Natalia Michalczyk redaktorka językowa
Temat: Ingerencja w cytaty
Czy podczas redakcji/korekty poprawiacie cytaty pochodzące z opublikowanych prac w języku polskim? Spotkałam się z takim podejściem, że drobne błędy, np. literówki i przecinki, można poprawiać bez podania informacji, że tekst został zmieniony. Wydaje mi się ono niesłuszne. Po pierwsze, trudno ocenić, co jest drobnym błędem (na pewno nie zaliczyłabym do tej grupy błędów interpunkcyjnych). Profesor Grzenia pisze z kolei o oczywistych błędach. To chyba jeszcze mniej jednoznaczne określenie, bo dla (dobrego) redaktora większość błędów to błędy oczywiste :) Po drugie, cytat to cytat – z definicji jest to dosłowne przytoczenie.Nielogiczne wydaje mi się też zmienianie form, które kiedyś, przed reformą, były poprawne, mam na myśli np. zmiany dotyczące interpunkcji w zdaniach z imiesłowami czy związane z pisownią imiesłowów, nawet jeśli cytat wykorzystujemy we współczesnym tekście.
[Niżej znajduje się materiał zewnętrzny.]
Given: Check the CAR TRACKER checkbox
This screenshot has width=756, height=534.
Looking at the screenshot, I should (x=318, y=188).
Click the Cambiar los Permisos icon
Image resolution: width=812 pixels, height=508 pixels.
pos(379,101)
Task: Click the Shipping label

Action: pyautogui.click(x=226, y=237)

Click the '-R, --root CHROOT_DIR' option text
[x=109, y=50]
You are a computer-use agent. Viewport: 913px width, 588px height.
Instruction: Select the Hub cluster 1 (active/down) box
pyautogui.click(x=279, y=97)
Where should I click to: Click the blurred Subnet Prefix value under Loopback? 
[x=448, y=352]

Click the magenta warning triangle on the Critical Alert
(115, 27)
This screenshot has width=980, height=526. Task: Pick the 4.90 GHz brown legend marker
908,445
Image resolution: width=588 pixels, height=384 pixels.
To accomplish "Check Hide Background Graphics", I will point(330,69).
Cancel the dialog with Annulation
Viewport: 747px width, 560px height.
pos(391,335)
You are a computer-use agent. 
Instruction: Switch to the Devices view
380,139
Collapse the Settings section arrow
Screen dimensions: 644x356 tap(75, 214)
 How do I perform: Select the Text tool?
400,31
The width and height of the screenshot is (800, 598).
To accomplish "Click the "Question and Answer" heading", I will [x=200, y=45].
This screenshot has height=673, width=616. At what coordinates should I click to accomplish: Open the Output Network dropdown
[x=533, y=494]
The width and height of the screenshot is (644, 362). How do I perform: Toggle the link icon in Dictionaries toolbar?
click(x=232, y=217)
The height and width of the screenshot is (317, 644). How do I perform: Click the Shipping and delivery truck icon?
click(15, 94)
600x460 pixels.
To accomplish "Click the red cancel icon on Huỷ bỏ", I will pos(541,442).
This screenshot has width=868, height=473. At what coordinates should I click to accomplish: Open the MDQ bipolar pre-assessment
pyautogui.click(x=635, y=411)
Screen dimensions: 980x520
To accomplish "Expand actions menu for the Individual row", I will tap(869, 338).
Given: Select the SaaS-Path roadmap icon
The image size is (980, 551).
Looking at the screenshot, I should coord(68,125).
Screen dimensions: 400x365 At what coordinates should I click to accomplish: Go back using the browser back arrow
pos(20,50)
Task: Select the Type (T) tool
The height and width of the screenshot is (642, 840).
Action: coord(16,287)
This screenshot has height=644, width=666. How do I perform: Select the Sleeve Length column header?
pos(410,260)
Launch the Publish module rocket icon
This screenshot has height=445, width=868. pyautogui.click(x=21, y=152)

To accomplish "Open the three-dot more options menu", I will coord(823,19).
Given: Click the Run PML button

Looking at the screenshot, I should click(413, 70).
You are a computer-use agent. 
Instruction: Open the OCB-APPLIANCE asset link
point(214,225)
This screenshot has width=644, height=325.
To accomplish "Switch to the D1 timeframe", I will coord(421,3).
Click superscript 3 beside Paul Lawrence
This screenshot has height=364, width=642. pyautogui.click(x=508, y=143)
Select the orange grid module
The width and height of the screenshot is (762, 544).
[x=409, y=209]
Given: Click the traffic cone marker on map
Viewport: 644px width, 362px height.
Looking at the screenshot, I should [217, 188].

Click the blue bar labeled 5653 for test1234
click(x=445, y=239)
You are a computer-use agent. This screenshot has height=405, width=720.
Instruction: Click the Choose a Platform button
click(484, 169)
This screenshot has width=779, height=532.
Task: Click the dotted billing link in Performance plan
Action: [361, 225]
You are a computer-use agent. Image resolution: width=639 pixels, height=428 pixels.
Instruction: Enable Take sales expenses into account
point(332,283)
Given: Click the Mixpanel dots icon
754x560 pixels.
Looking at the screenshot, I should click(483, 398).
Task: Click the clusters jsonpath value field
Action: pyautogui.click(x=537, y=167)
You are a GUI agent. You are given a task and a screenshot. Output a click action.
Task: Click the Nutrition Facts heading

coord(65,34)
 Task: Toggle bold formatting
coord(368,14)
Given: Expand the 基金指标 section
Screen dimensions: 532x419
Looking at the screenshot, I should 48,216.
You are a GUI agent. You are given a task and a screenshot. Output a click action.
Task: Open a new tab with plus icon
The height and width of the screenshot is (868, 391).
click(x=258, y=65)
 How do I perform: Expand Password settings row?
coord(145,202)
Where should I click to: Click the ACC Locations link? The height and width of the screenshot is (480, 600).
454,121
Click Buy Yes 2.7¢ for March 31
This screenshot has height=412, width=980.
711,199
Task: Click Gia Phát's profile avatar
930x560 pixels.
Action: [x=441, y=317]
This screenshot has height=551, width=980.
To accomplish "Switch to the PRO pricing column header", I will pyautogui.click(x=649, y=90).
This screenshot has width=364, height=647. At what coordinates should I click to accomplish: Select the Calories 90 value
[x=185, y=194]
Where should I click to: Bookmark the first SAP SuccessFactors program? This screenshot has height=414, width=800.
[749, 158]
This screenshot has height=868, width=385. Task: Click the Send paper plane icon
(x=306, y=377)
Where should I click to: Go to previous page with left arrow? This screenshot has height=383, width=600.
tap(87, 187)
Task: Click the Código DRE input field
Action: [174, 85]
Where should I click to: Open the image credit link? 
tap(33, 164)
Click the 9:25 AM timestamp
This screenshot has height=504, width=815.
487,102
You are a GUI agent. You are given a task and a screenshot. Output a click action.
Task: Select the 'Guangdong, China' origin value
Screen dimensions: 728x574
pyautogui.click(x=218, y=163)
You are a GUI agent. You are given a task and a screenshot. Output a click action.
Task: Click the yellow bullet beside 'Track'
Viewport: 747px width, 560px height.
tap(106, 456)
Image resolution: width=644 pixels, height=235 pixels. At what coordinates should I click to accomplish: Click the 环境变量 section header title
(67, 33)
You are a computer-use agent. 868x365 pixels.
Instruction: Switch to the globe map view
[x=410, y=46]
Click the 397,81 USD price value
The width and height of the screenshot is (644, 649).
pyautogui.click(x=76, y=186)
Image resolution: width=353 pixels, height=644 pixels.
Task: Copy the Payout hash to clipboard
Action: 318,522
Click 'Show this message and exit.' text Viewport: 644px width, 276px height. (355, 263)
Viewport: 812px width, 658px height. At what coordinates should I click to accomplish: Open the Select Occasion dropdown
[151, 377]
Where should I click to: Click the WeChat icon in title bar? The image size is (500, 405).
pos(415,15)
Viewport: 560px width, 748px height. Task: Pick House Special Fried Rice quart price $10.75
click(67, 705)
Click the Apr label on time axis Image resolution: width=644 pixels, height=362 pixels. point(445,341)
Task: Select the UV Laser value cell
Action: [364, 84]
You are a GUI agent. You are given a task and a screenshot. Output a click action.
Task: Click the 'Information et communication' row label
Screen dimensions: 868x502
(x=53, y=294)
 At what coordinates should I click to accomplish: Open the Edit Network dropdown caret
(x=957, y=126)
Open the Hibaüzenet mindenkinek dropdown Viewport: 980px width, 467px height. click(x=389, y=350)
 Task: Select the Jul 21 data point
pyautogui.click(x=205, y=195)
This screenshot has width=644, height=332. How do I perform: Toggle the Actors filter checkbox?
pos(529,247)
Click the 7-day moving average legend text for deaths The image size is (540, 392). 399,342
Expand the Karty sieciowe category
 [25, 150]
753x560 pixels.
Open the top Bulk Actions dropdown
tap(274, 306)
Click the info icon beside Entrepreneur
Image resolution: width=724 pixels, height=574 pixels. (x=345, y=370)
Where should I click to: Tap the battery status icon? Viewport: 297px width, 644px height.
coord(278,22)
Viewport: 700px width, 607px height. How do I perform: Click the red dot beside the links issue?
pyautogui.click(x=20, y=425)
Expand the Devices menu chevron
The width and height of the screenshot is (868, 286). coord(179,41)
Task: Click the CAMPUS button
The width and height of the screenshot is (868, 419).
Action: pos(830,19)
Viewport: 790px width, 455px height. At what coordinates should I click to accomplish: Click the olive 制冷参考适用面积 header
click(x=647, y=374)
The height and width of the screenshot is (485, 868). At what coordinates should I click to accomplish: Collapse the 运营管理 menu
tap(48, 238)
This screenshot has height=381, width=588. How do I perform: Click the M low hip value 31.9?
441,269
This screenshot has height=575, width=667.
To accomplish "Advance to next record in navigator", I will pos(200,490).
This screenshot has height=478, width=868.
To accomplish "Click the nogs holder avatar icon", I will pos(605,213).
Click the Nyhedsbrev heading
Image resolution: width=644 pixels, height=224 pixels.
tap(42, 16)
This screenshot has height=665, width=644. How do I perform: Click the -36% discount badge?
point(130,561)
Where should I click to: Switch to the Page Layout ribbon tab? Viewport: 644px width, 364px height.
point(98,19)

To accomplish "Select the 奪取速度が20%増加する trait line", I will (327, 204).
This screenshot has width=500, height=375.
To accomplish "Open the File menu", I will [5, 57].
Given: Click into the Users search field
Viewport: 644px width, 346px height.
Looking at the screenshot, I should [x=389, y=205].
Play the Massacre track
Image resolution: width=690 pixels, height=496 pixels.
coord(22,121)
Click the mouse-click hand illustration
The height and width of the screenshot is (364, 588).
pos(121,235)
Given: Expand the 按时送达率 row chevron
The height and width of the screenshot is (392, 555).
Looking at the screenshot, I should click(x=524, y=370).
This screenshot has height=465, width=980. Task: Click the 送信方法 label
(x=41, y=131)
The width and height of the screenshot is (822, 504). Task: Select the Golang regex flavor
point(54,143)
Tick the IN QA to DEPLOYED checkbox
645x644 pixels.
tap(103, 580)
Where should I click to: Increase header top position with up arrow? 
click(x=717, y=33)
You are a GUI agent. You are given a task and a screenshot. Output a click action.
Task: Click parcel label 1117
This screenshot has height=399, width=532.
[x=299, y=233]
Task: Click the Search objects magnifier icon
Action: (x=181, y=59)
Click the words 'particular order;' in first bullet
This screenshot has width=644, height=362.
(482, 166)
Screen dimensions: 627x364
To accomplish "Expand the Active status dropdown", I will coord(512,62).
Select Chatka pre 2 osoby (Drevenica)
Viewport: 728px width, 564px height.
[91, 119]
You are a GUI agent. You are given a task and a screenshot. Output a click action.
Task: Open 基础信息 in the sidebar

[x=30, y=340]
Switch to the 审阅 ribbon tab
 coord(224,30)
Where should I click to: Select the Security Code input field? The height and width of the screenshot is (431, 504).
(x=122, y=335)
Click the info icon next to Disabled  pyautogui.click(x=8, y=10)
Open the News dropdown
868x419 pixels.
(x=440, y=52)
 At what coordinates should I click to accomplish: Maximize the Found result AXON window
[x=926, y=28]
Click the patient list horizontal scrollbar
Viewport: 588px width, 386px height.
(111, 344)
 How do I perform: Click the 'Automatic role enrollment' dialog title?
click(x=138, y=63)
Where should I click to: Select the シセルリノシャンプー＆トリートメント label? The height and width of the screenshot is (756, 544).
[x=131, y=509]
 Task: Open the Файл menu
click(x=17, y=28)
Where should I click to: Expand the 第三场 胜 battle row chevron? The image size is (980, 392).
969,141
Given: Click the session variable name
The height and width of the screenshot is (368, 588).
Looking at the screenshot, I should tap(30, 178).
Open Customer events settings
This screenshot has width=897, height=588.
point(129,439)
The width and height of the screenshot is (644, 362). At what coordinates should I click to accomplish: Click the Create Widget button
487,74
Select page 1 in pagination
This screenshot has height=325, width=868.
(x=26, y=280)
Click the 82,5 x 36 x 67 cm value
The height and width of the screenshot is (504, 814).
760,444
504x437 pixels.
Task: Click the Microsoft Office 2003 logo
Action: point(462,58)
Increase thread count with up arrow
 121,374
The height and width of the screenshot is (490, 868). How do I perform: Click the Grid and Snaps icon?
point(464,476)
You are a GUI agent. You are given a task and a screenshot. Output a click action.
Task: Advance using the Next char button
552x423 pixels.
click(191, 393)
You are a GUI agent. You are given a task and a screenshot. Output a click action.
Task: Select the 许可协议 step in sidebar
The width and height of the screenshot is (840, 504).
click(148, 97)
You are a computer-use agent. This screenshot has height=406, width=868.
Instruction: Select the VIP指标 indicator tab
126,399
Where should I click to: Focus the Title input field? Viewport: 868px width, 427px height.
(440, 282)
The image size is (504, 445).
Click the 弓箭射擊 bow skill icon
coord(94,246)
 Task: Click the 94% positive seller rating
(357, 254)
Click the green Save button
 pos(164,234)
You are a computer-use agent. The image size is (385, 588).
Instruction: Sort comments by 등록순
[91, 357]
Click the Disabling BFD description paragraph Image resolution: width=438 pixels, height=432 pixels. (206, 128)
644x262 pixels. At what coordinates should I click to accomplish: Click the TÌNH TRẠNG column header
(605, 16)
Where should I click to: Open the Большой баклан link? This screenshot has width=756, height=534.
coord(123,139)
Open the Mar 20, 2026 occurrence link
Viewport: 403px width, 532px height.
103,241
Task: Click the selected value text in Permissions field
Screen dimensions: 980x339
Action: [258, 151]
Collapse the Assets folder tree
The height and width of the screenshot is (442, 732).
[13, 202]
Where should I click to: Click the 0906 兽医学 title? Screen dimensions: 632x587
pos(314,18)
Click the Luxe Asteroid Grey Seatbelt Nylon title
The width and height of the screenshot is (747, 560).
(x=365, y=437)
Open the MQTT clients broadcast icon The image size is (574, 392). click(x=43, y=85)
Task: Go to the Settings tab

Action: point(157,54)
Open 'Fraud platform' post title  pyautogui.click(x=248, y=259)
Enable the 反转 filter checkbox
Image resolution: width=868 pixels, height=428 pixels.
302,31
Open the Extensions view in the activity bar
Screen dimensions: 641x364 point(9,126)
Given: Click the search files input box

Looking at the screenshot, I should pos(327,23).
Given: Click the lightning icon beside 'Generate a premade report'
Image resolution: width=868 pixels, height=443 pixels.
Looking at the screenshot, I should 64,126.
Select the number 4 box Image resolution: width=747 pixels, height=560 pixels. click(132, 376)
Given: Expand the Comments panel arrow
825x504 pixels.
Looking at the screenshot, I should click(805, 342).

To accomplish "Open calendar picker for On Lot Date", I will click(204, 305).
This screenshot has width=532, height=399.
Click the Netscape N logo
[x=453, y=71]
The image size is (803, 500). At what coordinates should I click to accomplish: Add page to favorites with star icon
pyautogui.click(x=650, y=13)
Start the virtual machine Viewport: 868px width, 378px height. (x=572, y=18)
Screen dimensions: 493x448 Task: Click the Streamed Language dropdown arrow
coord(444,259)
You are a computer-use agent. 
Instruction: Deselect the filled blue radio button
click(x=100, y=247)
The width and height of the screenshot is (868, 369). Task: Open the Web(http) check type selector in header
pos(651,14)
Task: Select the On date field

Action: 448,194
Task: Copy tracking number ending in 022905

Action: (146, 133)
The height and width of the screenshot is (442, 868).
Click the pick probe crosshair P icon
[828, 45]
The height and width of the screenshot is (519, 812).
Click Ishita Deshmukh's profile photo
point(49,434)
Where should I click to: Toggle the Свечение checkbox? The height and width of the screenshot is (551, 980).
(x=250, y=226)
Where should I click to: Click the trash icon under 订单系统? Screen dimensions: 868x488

Były już podobne dyskusje na forum, ale sto lat temu – jestem ciekawa, jakie macie zdanie dziś ;) Ja skłaniałabym się ku temu, by zostawiać cytaty w wersji oryginalnej (ewentualnie poprawiać literówki), w przypadku dużej liczby błędów dopisywać „pisownia oryginalna”, a wyjątkowo spektakularne pomyłki oznaczać wykrzyknikiem lub „sic”. Chyba że tekst pochodzi z mało oficjalnego źródła (nie z książki, tylko np. bloga), wtedy można poprawić błędy, ale obowiązkowo trzeba dodać „pisownia poprawiona” lub coś w tym stylu.